OS X currently does not have any viruses or spyware to worry about, untill it does, if ever, no antivirus software needed. Antivirus just slows everything down unnecessarily. Macs can pass PC virusses on to PC users, which I suppose could be the only reason to install antivirus, but as you need all the speed you can get on that G4 I wouldn't bother. OS X 10.4 defrags automatically on the fly so no need for that either.
 

Mark-Mac-Attack

macrumors regular
Apr 6, 2007
249
0
England
I think this thread really shows that the typical steps a PC user performs when looking for problems means bugger all when it comes to a Mac.

:apple:
 

Consultant

macrumors G5
Jun 27, 2007
13,314
34
You need to read the guides on top of this page.
https://forums.macrumors.com/forums/78/

Unfortunately, your windows centric approach is mostly an exercise in wasting time when it comes to OSX, especially that you installed and "ran virus and spyware detection." That actually slows the the computer even more on both PC and Mac. In addition, OSX does not have viruses or spyware. Thus many cases of installing anti-virus actually destabilizes and slows down the system. You need to uninstall Norton from a Mac, especially a version that is probably pirated.

The real problem is that
256mb of ram is not enough. I suspect that recently someone installed new apps and is running more apps thus the slow down (looks that way via ram usage from activity monitor).

Firefox is taking up 25% of CPU. I would use Safari instead.

Also you need to do "All Processes" instead of My processes.
 

kb1977

macrumors newbie
Original poster
Jul 21, 2008
4
0
Thanks all, this has been a learning curve ;)

The spyware programme however (macscan) did find 31 tracking cookies - is this not spyware?
 

Dmac77

macrumors 68020
Jan 2, 2008
2,165
3
Michigan
^^^

Tracking cookies are harmless.
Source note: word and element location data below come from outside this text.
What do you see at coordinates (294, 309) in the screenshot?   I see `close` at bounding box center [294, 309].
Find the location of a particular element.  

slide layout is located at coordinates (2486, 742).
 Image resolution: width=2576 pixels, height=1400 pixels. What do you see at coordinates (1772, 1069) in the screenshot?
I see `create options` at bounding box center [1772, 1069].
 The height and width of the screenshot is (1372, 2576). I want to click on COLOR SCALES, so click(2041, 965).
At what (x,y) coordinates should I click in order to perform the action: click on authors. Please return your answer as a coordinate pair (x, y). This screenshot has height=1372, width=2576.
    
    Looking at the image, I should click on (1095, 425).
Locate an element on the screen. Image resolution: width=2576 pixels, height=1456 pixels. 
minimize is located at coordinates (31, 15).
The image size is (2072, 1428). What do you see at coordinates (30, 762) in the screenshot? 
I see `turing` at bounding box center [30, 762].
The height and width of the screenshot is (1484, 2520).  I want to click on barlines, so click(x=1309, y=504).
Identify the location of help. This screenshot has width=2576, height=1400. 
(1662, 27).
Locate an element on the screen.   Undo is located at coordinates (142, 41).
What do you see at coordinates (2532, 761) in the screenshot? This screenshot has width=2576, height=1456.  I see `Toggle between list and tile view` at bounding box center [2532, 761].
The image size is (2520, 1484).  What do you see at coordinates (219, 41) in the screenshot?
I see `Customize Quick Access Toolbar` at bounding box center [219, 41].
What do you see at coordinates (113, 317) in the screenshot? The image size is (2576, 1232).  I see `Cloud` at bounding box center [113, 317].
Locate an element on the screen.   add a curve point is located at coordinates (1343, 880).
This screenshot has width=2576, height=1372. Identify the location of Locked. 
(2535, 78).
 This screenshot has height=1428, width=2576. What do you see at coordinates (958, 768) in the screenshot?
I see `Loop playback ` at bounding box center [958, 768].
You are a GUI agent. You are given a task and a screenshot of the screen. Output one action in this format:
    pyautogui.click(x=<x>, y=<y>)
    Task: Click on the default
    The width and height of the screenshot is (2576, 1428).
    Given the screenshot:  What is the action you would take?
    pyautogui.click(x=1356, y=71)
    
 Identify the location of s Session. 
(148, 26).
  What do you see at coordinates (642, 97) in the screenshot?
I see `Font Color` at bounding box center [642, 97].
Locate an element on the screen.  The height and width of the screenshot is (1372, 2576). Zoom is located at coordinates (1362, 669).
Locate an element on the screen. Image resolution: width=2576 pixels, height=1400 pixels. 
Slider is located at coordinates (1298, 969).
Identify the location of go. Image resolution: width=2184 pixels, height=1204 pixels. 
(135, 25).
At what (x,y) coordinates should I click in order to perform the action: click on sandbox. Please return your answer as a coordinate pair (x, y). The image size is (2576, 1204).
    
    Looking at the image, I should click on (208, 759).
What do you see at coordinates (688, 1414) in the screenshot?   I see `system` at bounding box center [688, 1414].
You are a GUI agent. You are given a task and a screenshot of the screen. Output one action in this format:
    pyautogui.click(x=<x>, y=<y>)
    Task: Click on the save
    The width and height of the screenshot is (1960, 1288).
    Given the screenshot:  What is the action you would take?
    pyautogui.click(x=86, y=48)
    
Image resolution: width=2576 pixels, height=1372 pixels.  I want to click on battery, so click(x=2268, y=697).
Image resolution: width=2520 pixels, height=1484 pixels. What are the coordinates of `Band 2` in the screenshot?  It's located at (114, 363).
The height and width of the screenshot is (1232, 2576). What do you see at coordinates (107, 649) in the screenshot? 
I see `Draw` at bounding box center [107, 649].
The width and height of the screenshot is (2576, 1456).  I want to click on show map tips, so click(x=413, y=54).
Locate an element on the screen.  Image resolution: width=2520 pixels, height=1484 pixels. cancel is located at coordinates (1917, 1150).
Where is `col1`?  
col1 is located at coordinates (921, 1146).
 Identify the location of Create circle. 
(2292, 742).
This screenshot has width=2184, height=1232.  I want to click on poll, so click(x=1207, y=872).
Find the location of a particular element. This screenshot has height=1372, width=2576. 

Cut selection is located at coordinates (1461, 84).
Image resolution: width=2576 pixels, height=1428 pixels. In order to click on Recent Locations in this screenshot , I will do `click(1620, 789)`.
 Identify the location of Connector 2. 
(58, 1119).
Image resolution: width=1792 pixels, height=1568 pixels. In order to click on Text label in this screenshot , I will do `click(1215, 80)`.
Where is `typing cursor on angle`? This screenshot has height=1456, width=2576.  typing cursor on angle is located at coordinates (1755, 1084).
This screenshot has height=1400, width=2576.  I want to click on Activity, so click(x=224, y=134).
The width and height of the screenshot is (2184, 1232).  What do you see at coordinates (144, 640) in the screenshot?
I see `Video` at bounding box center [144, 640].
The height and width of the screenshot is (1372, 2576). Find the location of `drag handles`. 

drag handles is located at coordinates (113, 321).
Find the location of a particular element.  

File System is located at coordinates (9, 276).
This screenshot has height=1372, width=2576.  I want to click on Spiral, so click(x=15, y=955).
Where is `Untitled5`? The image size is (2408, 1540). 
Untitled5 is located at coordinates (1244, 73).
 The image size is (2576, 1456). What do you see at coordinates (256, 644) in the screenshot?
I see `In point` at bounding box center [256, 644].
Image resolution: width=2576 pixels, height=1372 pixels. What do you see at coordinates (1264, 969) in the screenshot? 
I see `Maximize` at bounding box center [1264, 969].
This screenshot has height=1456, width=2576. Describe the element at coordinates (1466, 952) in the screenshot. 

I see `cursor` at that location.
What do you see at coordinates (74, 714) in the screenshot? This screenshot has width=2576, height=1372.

They just track your web history so certain ads target you based on web usage. I.E. if I go onto tons of fishing sites, I'm more likely to see ads relating to fishing products then ads related to makeup.
Just get rid of the antivirus, do a fresh install of OS X, and max the ram on the iMac.

Don
 

Jiff Lemon

macrumors member
Apr 8, 2008
53
0
Also don't believe what the books say about maximum ram being 1GB.

Have 2gb sat in mine; Sure it's overkill but its cheap as chips and I didn't fancy opening up my mac a second time! :D
 

G5power

macrumors 6502
Feb 25, 2005
253
0
KB1977 it's great that you are helping a friend out with their computer.

With that speed of processor that is definitely the memory making things run slow. Some new installed program or change in operating habits has finally pushed the operating system to the point that 256MB of RAM is choking things.